▸ Goal of the exercise:
Count the lines in the material below that contain the string "unnamed", matching case exactly. Reply with the number alone.
▼
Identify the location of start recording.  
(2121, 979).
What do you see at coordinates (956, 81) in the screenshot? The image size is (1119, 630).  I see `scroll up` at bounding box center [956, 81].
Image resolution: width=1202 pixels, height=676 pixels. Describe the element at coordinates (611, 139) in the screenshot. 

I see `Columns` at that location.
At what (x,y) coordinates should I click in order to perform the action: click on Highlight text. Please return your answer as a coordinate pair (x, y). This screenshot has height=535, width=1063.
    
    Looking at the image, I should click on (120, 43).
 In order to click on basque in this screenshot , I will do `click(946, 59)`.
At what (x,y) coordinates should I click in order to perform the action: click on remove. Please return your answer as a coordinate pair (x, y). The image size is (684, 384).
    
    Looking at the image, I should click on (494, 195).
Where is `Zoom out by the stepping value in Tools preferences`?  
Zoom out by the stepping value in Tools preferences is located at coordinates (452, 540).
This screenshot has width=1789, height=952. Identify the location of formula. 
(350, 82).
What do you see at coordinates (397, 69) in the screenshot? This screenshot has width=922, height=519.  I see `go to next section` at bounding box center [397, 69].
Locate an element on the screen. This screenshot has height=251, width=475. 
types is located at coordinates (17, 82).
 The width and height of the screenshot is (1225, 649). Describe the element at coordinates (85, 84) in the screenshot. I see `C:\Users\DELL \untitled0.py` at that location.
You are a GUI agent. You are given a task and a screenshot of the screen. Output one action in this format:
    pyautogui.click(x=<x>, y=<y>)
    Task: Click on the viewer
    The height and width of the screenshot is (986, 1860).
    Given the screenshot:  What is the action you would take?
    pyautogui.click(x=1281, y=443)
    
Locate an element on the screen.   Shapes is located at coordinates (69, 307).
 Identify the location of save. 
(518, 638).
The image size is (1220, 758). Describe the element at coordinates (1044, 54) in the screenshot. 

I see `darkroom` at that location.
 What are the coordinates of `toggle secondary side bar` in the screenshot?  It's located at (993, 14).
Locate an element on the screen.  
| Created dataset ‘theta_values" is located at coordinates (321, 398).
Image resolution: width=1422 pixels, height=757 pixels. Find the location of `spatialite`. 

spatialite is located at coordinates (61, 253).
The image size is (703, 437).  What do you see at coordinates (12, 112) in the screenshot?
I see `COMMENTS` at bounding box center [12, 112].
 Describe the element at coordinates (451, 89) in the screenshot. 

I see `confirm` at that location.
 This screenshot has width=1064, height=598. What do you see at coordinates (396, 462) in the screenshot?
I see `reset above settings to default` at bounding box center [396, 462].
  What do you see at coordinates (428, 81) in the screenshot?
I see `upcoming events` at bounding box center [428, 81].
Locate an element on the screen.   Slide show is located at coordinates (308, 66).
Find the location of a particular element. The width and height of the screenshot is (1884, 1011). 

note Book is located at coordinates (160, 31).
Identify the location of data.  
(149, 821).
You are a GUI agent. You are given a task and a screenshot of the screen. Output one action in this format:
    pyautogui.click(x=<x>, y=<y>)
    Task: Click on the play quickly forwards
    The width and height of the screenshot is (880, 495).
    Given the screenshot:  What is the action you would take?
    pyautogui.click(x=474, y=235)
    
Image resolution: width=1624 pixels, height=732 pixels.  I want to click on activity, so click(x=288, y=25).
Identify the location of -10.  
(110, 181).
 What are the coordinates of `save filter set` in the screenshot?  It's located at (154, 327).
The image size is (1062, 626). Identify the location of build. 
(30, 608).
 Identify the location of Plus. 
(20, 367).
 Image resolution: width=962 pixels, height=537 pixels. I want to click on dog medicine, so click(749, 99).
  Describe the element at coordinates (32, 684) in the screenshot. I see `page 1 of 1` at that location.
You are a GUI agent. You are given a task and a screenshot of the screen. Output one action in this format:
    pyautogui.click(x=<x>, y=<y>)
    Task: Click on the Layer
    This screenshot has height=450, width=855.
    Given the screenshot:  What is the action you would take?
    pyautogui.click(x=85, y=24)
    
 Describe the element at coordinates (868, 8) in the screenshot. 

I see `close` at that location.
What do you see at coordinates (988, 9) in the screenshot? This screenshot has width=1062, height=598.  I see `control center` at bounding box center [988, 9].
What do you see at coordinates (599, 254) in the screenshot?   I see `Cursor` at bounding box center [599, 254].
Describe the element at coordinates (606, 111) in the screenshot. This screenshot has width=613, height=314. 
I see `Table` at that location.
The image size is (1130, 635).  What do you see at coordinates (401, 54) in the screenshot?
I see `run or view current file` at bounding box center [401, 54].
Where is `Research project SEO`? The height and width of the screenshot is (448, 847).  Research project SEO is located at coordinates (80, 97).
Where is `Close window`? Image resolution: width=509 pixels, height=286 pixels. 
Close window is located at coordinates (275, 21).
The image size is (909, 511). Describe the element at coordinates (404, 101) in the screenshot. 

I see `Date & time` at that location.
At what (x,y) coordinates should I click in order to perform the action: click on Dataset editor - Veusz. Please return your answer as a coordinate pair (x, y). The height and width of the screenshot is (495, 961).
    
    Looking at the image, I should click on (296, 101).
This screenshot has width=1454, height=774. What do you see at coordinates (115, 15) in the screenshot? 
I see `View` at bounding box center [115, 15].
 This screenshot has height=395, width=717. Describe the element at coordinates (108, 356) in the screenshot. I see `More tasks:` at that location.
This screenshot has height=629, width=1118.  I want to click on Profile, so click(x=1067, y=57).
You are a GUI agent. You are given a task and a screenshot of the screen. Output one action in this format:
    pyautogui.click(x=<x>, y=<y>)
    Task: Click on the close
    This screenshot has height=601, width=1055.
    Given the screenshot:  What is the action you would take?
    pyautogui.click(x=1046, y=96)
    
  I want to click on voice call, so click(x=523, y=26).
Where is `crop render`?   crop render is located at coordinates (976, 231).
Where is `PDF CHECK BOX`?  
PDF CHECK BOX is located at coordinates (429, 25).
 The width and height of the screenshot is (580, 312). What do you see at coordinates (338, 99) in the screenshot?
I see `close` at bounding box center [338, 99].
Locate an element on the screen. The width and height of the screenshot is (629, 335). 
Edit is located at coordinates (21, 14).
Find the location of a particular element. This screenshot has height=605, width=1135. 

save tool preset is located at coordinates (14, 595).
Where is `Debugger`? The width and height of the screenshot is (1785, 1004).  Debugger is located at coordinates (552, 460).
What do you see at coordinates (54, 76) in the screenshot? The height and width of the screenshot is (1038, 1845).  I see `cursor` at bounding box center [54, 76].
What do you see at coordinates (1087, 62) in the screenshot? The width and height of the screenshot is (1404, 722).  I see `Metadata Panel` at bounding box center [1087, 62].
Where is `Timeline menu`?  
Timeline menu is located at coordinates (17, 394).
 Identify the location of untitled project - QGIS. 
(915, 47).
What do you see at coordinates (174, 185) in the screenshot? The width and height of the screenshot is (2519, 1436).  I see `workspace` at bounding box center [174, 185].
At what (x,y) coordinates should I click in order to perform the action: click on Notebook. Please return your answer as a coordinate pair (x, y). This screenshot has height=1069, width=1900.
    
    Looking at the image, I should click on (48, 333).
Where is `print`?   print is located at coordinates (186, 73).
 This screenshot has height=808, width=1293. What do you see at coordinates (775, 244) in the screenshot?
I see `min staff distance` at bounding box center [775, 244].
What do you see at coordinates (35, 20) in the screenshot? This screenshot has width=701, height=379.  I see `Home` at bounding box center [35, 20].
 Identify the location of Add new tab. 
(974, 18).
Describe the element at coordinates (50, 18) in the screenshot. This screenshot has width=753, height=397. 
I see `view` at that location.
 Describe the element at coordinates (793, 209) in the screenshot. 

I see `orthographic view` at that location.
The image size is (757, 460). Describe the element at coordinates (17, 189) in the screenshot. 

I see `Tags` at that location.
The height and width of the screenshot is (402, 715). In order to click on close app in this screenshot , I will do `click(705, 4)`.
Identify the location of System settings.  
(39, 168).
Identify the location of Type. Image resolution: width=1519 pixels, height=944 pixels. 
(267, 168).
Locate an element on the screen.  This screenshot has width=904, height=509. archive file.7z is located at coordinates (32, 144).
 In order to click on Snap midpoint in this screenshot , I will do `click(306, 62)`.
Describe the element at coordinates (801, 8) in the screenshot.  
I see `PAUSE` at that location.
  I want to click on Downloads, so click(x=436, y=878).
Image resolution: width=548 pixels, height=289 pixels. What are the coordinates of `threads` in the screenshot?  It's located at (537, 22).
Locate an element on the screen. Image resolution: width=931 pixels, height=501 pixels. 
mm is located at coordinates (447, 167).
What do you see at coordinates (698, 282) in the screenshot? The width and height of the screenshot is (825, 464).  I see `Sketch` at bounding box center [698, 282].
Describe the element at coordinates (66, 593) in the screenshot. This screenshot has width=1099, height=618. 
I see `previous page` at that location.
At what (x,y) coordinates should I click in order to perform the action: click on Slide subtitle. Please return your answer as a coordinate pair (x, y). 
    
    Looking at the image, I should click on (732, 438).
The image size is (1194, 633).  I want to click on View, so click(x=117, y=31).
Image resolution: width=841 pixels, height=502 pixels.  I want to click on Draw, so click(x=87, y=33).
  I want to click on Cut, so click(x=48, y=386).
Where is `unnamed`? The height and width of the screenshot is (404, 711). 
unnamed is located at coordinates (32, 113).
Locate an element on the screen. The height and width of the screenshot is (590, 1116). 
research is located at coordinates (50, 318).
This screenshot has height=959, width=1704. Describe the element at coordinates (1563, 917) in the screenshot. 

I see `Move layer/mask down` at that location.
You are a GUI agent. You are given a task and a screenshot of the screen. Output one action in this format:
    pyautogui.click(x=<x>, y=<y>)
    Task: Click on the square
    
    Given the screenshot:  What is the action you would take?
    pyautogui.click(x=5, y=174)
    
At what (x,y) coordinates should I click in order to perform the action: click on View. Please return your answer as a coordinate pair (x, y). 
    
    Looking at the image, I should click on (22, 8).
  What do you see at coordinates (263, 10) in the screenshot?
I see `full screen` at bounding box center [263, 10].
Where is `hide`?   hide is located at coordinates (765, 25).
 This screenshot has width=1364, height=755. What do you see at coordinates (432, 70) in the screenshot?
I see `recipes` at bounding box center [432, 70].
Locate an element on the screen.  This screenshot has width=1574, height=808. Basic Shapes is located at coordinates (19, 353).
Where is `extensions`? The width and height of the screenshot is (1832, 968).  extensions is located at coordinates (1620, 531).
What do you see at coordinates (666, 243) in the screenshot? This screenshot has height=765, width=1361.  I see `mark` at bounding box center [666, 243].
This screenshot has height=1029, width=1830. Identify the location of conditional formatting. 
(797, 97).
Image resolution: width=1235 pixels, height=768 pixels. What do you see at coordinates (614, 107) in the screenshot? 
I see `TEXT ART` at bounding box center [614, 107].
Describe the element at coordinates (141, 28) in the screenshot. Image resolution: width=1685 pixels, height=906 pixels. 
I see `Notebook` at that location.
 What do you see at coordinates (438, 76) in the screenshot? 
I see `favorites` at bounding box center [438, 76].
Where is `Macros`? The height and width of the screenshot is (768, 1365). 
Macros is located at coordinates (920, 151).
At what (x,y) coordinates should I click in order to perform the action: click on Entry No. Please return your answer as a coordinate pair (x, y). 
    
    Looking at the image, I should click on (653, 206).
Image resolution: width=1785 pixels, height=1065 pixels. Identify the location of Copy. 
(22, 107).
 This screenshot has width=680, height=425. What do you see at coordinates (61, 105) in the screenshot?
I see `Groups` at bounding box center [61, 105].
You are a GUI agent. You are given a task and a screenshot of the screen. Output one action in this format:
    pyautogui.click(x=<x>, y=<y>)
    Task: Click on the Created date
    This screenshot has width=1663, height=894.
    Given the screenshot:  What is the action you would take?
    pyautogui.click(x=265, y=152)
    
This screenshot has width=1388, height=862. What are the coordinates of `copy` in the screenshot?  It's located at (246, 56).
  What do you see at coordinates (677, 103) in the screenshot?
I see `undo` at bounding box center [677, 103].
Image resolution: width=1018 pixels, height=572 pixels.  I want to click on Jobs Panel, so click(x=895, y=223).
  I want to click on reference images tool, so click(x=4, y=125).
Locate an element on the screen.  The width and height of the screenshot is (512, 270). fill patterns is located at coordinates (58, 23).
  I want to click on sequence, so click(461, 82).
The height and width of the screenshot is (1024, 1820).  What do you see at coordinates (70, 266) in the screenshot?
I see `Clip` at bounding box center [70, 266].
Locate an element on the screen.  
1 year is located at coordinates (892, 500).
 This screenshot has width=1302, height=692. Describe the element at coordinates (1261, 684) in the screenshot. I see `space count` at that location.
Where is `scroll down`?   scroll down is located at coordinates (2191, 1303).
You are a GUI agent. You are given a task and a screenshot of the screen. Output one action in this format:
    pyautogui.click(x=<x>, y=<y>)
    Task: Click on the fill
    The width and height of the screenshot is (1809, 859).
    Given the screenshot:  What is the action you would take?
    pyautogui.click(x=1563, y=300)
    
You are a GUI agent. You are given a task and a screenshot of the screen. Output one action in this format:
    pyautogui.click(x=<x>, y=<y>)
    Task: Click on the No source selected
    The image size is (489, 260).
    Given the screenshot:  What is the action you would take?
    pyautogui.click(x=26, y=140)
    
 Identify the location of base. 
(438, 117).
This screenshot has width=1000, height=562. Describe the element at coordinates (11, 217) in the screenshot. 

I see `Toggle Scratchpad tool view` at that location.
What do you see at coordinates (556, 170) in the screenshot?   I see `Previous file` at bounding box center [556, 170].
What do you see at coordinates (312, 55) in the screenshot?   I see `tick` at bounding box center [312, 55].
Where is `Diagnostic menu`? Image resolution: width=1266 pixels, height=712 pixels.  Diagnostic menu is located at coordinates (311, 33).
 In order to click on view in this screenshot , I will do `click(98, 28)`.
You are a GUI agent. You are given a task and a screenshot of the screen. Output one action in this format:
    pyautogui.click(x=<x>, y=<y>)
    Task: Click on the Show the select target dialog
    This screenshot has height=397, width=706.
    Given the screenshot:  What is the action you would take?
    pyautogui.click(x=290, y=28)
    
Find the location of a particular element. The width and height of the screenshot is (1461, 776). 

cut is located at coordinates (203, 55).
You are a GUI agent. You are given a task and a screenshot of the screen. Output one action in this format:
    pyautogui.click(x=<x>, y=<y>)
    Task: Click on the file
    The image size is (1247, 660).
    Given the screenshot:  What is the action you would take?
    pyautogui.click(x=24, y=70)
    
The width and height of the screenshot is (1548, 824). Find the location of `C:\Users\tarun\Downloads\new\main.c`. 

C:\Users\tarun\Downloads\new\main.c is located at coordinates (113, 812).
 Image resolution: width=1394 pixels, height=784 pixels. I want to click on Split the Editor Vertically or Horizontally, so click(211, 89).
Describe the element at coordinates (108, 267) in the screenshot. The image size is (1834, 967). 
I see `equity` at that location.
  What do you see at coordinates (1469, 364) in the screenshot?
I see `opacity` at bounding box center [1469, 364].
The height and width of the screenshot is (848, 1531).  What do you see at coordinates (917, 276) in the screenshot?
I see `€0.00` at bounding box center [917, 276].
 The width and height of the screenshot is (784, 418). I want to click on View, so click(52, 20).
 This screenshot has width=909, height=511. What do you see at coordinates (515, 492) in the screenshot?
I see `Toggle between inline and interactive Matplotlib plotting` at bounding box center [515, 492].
▲
▸ Task solution:
2